While in beta, the product is free to use and provides users with video feedback (of the screen usage, as well as  the user) as well as touch-point data.

To date, there have been more than 10,000 user sessions on the platform, and the company is now looking to raise £500,000 to put towards ongoing development of the platform and to ramp up marketing efforts.

➤ UXCam



When you hear that a company is trying to disrupt the art and curation world, you might raise your eyebrows. But stick with it, as that’s exactly what Vastari wants to do.

Of course, it’s not the first platform to try and bring together owners of art and museums that want to put on specific shows, but it claims to be one of the only ones to connect its users to each other.

Founded in 2012, the global database of privately owned works is only accessible by vetted non-profit museums and organizations, thereby ensuring the security and privacy of the artwork-owning members of the platform.

Right now, the company says there are more than 150 museums in the system, and more than 400,000 individual works of art.

To date, the company has raised £250,000 – and has already had an acquisition offer.


Von Bismark


Startups working in the retail space are nothing new, after all, it’s an easily identifiable section of the market with easily understandable parameters for generating income, but Von Bismark wants to be the bridge between the digital and physical retail worlds.

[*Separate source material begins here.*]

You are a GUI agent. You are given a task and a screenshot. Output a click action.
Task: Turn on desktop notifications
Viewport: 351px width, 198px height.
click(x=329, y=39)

To achieve this, the company uses “public engagement interfaces” (screens equipped with cameras and other tech) to allow potential shoppers to digitally try on inventory from any of its partner stores.

For retailers, the company says it reduces overall costs by providing more inventory in smaller spaces. For shoppers, it adds the convenience of virtually trying an item on, without needing to actually hunt it out in the store.

On the revenue side things are simple: Von Bismark charges £900 per month, per screen to use the service. It aims to have 1,600 screens in stores in the next three-to-five years.

Right now, it’s looking to raise £900,000 in total. £700,000 of this will be spent on product development, £80,000 will go on marketing and the remaining £120,000 will be put towards sales development.